Several functional considerations indicate that Congress intended the antiretaliation provision to cover oral, as well as written, "complaint[s]." First, an interpretation that limited the provision's coverage to written complaints would undermine the Act's basic objectives.

The Act seeks to prohibit "labor conditions detrimental to the maintenance of the minimum standard of living necessary for health, efficiency, and general well-being of workers." 29 U. S. C. ยง202(a). It does so in part by setting forth substantive wage, hour, and overtime standards. It relies for enforcement of these standards, not upon "continuing detailed federal supervision or inspection of payrolls," but upon "information and complaints received from employees seeking to vindicate rights claimed to have been denied." Mitchell v.
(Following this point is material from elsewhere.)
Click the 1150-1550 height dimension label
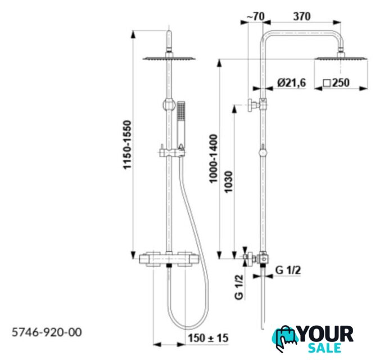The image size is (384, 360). [x=128, y=145]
Robert DeMario Jewelry, Inc., 361 U. S. 288, 292 (1960). And its antiretaliation provision makes this enforcement scheme effective by preventing "fear of economic retaliation" from inducing workers "quietly to accept substandard conditions." Ibid.

     Why would Congress want to limit the enforcement scheme's effectiveness by inhibiting use of the Act's complaint procedure by those who would find it difficult to reduce their complaints to writing, particularly illiterate, less educated, or overworked workers? President Franklin Roosevelt pointed out at the time that these were the workers most in need of the Act's help. See Message to Congress, May 24, 1937, H. R. Doc. No. 255, 75th Cong., 1st Sess., 4 (seeking a bill to help the poorest of "those who toil in factory").